## [Exercise description]
Lay out all of the records below as a numbered list, omitting any blank lines.

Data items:
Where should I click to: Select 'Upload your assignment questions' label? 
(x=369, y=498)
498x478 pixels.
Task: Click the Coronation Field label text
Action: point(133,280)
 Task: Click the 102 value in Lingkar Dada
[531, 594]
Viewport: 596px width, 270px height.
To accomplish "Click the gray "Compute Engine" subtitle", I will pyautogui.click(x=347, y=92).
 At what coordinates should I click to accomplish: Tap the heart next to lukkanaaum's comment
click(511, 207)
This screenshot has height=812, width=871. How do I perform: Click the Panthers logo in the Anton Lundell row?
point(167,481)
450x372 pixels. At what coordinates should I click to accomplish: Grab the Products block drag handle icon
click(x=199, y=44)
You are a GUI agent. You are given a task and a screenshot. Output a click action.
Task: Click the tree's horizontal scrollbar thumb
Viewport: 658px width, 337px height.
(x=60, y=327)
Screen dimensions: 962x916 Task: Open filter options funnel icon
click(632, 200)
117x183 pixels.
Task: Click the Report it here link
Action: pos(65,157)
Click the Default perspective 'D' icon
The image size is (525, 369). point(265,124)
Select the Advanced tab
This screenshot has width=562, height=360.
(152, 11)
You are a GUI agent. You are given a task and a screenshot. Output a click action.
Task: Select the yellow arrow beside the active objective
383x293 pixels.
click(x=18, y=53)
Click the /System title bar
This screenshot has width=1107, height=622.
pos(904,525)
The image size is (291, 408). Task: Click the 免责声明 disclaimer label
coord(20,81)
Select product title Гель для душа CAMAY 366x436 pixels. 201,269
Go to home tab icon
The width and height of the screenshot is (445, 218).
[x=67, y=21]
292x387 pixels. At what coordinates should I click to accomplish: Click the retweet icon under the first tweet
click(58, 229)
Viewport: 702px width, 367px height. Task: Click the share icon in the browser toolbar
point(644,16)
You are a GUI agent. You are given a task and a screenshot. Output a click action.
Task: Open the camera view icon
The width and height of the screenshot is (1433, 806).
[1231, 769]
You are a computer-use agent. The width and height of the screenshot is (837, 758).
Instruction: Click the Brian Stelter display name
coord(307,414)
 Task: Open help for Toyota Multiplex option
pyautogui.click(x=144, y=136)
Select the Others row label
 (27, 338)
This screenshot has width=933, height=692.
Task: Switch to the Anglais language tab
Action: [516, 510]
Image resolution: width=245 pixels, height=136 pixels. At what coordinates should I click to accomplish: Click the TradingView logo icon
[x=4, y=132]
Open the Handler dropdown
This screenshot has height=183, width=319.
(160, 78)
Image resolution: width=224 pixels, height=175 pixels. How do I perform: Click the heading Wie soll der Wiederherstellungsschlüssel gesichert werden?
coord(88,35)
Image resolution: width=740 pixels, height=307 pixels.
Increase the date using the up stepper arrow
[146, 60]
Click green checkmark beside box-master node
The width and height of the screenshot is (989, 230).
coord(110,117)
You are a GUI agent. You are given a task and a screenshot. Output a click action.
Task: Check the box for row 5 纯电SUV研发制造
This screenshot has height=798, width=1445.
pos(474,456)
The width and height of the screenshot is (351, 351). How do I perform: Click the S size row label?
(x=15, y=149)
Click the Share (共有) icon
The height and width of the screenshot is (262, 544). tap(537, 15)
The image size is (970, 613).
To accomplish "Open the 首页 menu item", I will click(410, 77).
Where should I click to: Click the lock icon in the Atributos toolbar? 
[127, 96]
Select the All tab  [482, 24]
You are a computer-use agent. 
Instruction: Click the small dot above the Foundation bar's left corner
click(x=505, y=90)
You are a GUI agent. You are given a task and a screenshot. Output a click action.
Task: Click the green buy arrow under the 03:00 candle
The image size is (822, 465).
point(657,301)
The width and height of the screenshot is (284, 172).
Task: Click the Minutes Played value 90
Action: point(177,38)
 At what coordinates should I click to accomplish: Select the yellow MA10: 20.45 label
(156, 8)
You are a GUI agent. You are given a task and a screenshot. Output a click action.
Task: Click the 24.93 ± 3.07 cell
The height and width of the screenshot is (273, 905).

## [Complete output]
1. Where should I click to: Select 'Upload your assignment questions' label? 
2. (x=369, y=498)
3. 498x478 pixels.
4. Task: Click the Coronation Field label text
5. Action: point(133,280)
6.  Task: Click the 102 value in Lingkar Dada
7. [531, 594]
8. Viewport: 596px width, 270px height.
9. To accomplish "Click the gray "Compute Engine" subtitle", I will pyautogui.click(x=347, y=92).
10.  At what coordinates should I click to accomplish: Tap the heart next to lukkanaaum's comment
11. click(511, 207)
12. This screenshot has height=812, width=871. How do I perform: Click the Panthers logo in the Anton Lundell row?
13. point(167,481)
14. 450x372 pixels. At what coordinates should I click to accomplish: Grab the Products block drag handle icon
15. click(x=199, y=44)
16. You are a GUI agent. You are given a task and a screenshot. Output a click action.
17. Task: Click the tree's horizontal scrollbar thumb
18. Viewport: 658px width, 337px height.
19. (x=60, y=327)
20. Screen dimensions: 962x916 Task: Open filter options funnel icon
21. click(632, 200)
22. 117x183 pixels.
23. Task: Click the Report it here link
24. Action: pos(65,157)
25. Click the Default perspective 'D' icon
26. The image size is (525, 369). point(265,124)
27. Select the Advanced tab
28. This screenshot has width=562, height=360.
29. (152, 11)
30. You are a GUI agent. You are given a task and a screenshot. Output a click action.
31. Task: Select the yellow arrow beside the active objective
32. 383x293 pixels.
33. click(x=18, y=53)
34. Click the /System title bar
35. This screenshot has width=1107, height=622.
36. pos(904,525)
37. The image size is (291, 408). Task: Click the 免责声明 disclaimer label
38. coord(20,81)
39. Select product title Гель для душа CAMAY 366x436 pixels. 201,269
40. Go to home tab icon
41. The width and height of the screenshot is (445, 218).
42. [x=67, y=21]
43. 292x387 pixels. At what coordinates should I click to accomplish: Click the retweet icon under the first tweet
44. click(58, 229)
45. Viewport: 702px width, 367px height. Task: Click the share icon in the browser toolbar
46. point(644,16)
47. You are a GUI agent. You are given a task and a screenshot. Output a click action.
48. Task: Open the camera view icon
49. The width and height of the screenshot is (1433, 806).
50. [1231, 769]
51. You are a computer-use agent. The width and height of the screenshot is (837, 758).
52. Instruction: Click the Brian Stelter display name
53. coord(307,414)
54.  Task: Open help for Toyota Multiplex option
55. pyautogui.click(x=144, y=136)
56. Select the Others row label
57.  (27, 338)
58. This screenshot has width=933, height=692.
59. Task: Switch to the Anglais language tab
60. Action: [516, 510]
61. Image resolution: width=245 pixels, height=136 pixels. At what coordinates should I click to accomplish: Click the TradingView logo icon
62. [x=4, y=132]
63. Open the Handler dropdown
64. This screenshot has height=183, width=319.
65. (160, 78)
66. Image resolution: width=224 pixels, height=175 pixels. How do I perform: Click the heading Wie soll der Wiederherstellungsschlüssel gesichert werden?
67. coord(88,35)
68. Image resolution: width=740 pixels, height=307 pixels.
69. Increase the date using the up stepper arrow
70. [146, 60]
71. Click green checkmark beside box-master node
72. The width and height of the screenshot is (989, 230).
73. coord(110,117)
74. You are a GUI agent. You are given a task and a screenshot. Output a click action.
75. Task: Check the box for row 5 纯电SUV研发制造
76. This screenshot has height=798, width=1445.
77. pos(474,456)
78. The width and height of the screenshot is (351, 351). How do I perform: Click the S size row label?
79. (x=15, y=149)
80. Click the Share (共有) icon
81. The height and width of the screenshot is (262, 544). tap(537, 15)
82. The image size is (970, 613).
83. To accomplish "Open the 首页 menu item", I will click(410, 77).
84. Where should I click to: Click the lock icon in the Atributos toolbar? 
85. [127, 96]
86. Select the All tab  [482, 24]
87. You are a computer-use agent. 
88. Instruction: Click the small dot above the Foundation bar's left corner
89. click(x=505, y=90)
90. You are a GUI agent. You are given a task and a screenshot. Output a click action.
91. Task: Click the green buy arrow under the 03:00 candle
92. The image size is (822, 465).
93. point(657,301)
94. The width and height of the screenshot is (284, 172).
95. Task: Click the Minutes Played value 90
96. Action: point(177,38)
97.  At what coordinates should I click to accomplish: Select the yellow MA10: 20.45 label
98. (156, 8)
99. You are a GUI agent. You are given a task and a screenshot. Output a click action.
100. Task: Click the 24.93 ± 3.07 cell
101. The height and width of the screenshot is (273, 905).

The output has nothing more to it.